De nombreuses jeunes entreprises promettent des technologies révolutionnaires. Pourquoi "theion" devrait-elle créer quelque chose que d'autres n'ont pas réussi à faire ?
De nombreuses start-ups échouent en raison de la complexité et du coût de la recherche et de la production de batteries. Cependant, nous travaillons avec un matériau relativement simple et peu coûteux - le soufre -, en utilisant des étapes de processus élégantes, toutes basées sur les lois de la physique et le bon choix des matériaux. En fin de compte, bien sûr, le succès dépend de l'équipe. Elle n'a pas besoin d'être nombreuse, mais elle doit combiner l'expérience, le courage, l'expertise et la volonté d'aller toujours plus loin.
Ulrich Ehmes, PDG de "Theion", s'exprime lors de l'inauguration du centre technologique de la société à Berlin.
L'utilisation du soufre permettra-t-elle également de réduire sensiblement les coûts de production des batteries à long terme ?

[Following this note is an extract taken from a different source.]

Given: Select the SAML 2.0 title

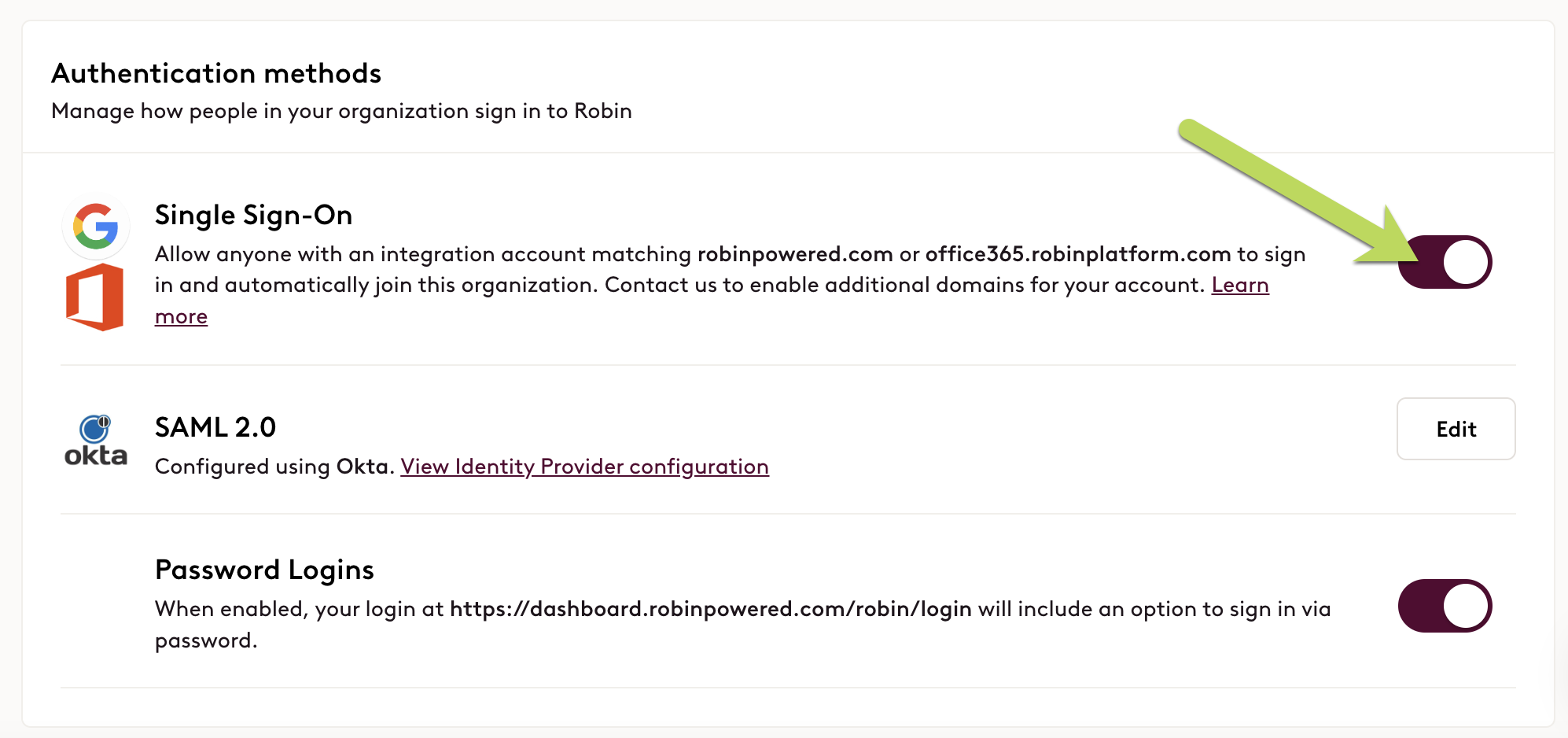Looking at the screenshot, I should tap(215, 427).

Oui, à 20 centimes d'euro par kilogramme, le soufre en tant que matériau cathodique est un matériau extrêmement abordable et largement disponible, ce qui réduit considérablement les coûts de production de nos batteries. Aujourd'hui, le matériau cathodique représente plus de 50 % du coût des matériaux d'une cellule de batterie. Par rapport à des matériaux coûteux et rares tels que le cobalt ou le nickel, comme dans le NMC811 à 20 euros par kilogramme, nos batteries à base de soufre offrent une solution durable et rentable à long terme. Nous visons donc des prix de cellule inférieurs à 40 euros par kilowattheure.
Quels obstacles voyez-vous à l'acceptation de votre technologie dans l'industrie automobile, qui a tendance à s'appuyer sur des technologies éprouvées ?
Il est vrai que l'industrie automobile s'appuie fortement sur des technologies établies, mais il y a aussi une tendance claire vers des innovations qui peuvent réduire les coûts de manière significative et augmenter l'autonomie. C'est précisément ce que propose notre technologie. Le marché s'ouvrira progressivement à ces solutions, d'autant plus que la demande de batteries à plus grande autonomie et moins chères continue d'augmenter et que la pénurie de matériaux devient plus fréquente. Le soufre étant un sous-produit, son empreinte carbone est imbattable par rapport aux matériaux cathodiques actuels. Nous recyclons essentiellement le soufre pour en faire des batteries.